• _WORK TO COMPLETE_:
Copy out the material below word for word, leaving out the pictures.
** START OF RECORDS FOR THE EXERCISE **
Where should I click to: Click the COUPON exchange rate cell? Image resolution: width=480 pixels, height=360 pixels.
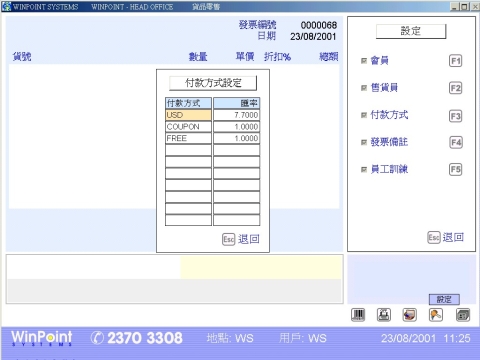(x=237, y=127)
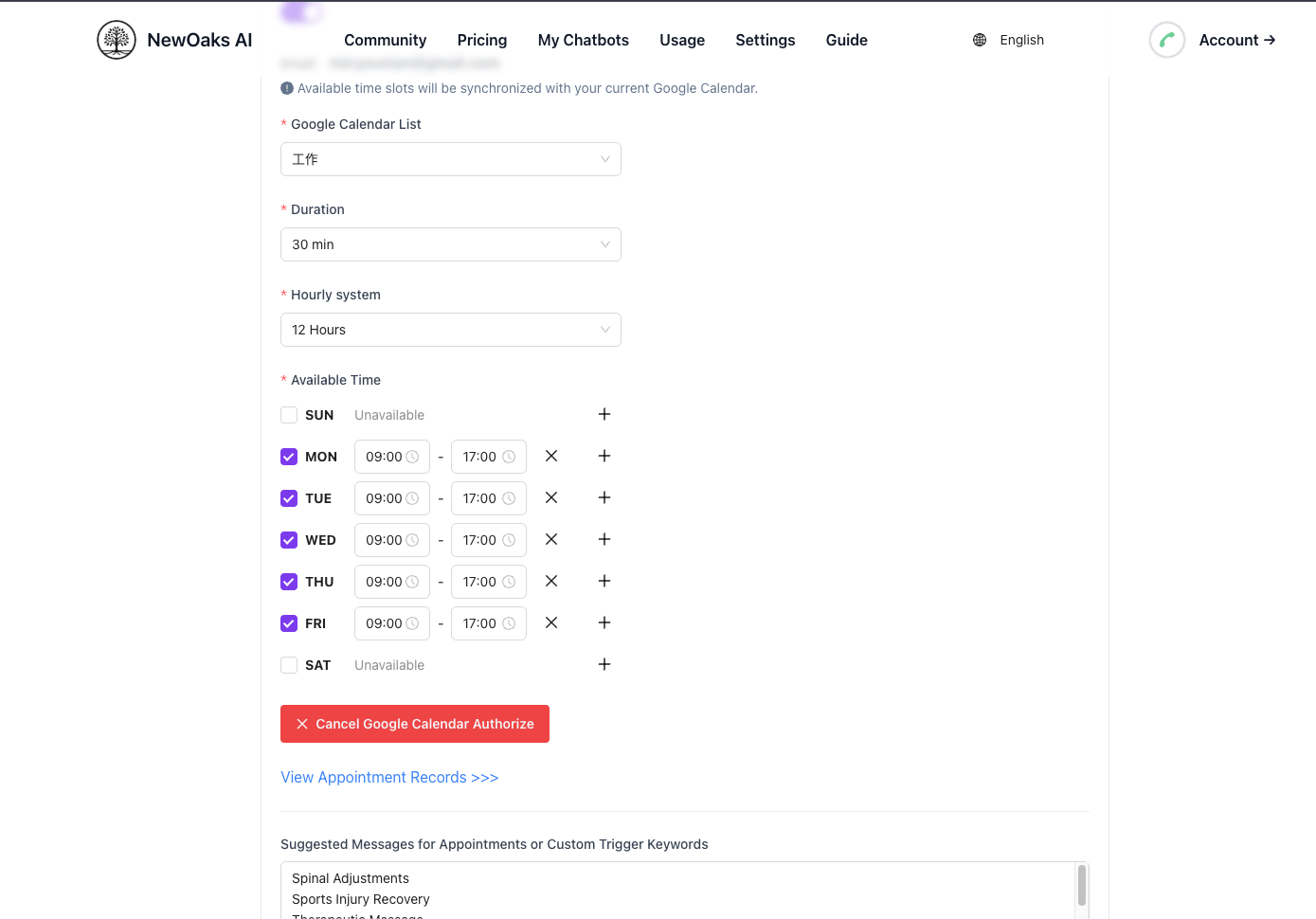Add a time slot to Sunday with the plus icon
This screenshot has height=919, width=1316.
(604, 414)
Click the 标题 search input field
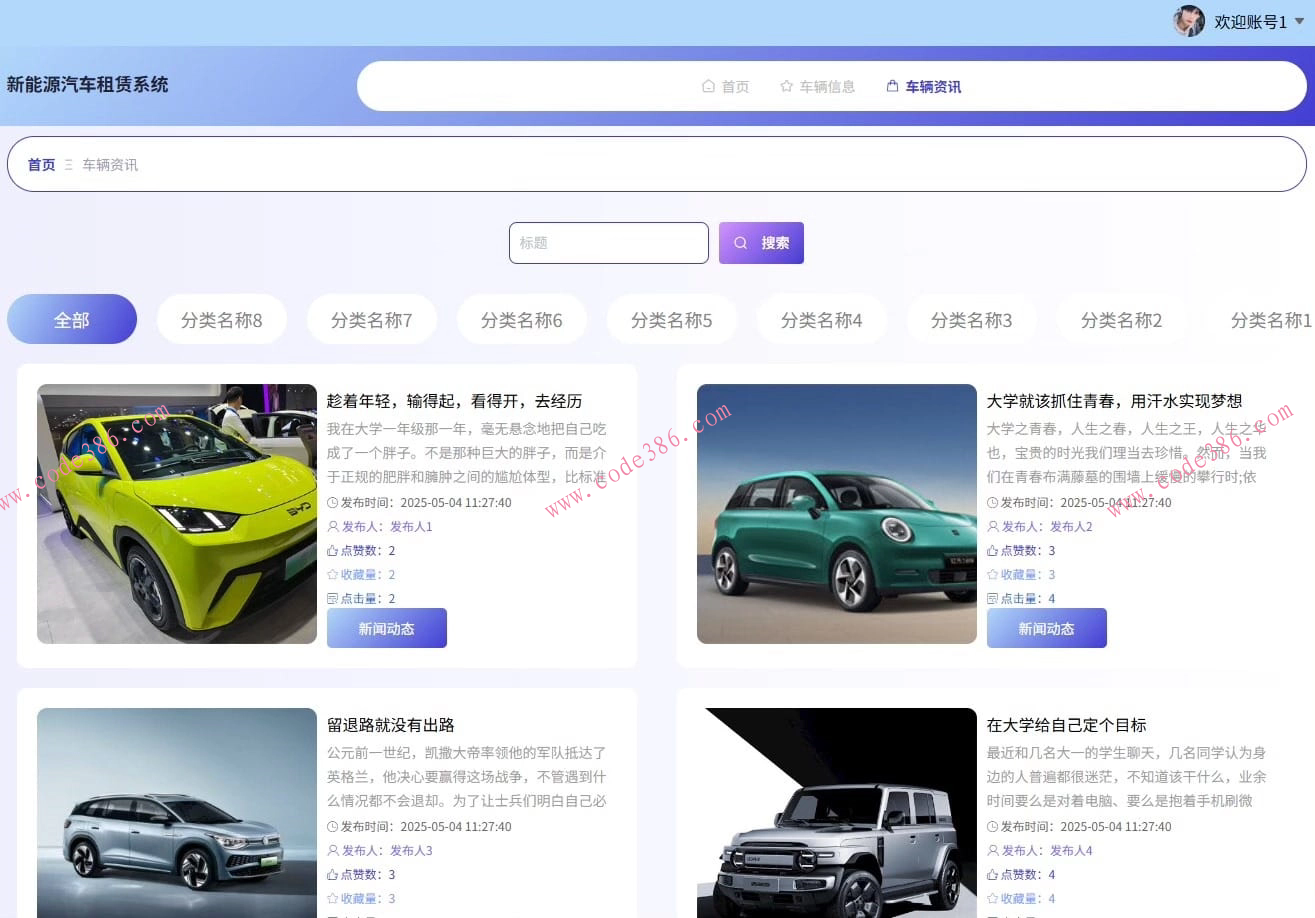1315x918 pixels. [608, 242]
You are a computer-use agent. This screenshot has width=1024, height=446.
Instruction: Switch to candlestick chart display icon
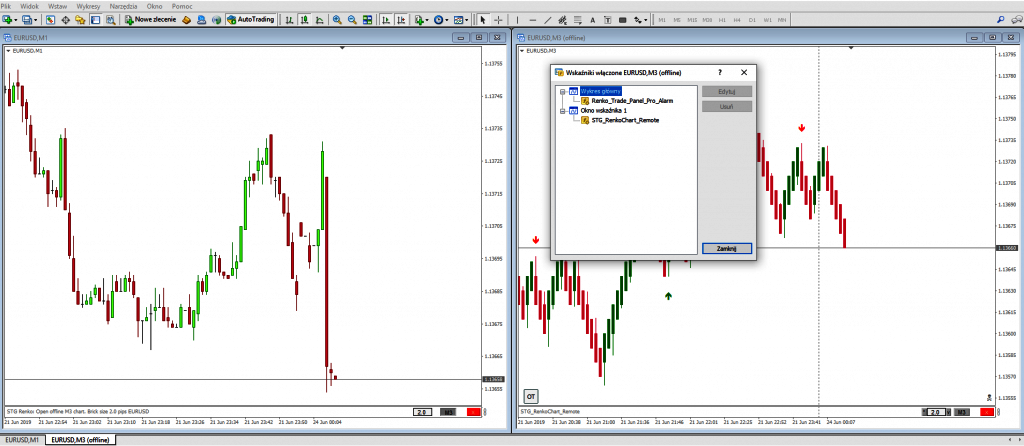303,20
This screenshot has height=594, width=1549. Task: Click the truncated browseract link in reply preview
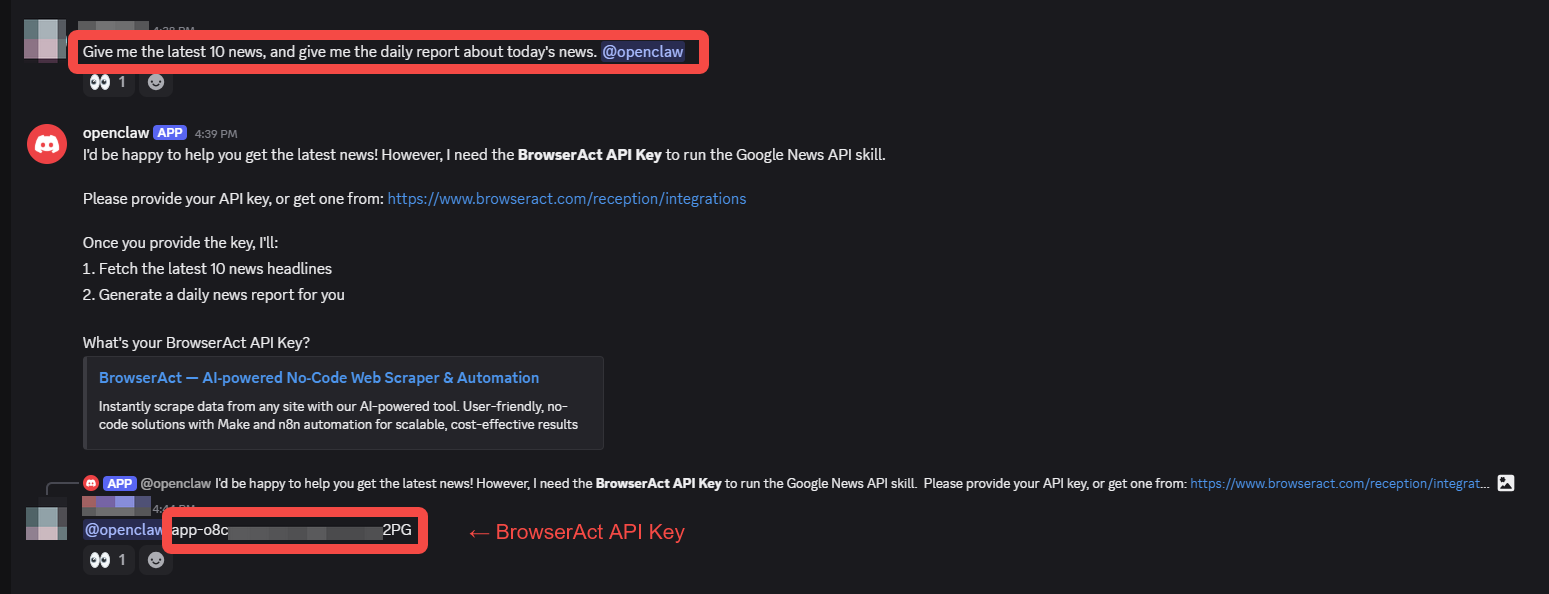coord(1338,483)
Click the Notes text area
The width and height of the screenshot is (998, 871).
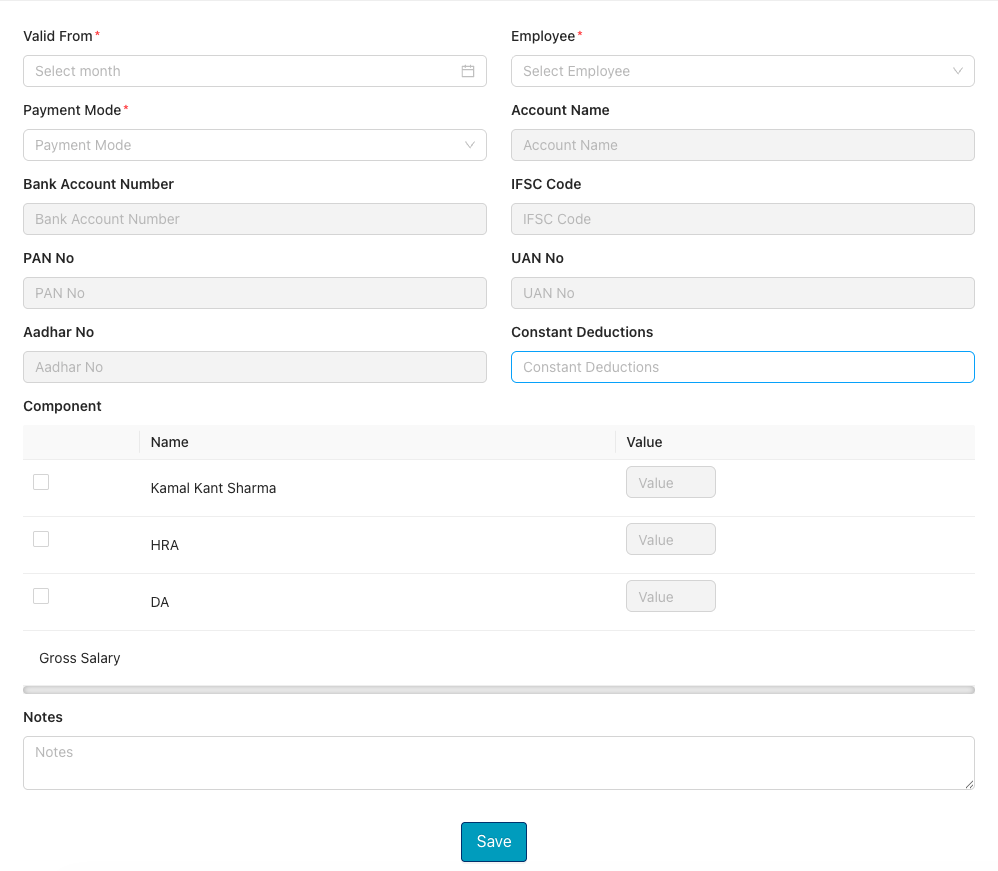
** END OF RECORDS FOR THE EXERCISE **
• _RESULT_:
Where should I click to: Click the COUPON exchange rate cell? Image resolution: width=480 pixels, height=360 pixels.
(x=237, y=127)
Add a time slot to Sunday with the plus icon
This screenshot has height=919, width=1316.
(604, 414)
Click the 标题 search input field
1315x918 pixels. [608, 242]
You are a computer-use agent. This screenshot has width=1024, height=446.
Instruction: Switch to candlestick chart display icon
303,20
This screenshot has height=594, width=1549. Task: Click the truncated browseract link in reply preview
coord(1338,483)
Click the Notes text area
The width and height of the screenshot is (998, 871).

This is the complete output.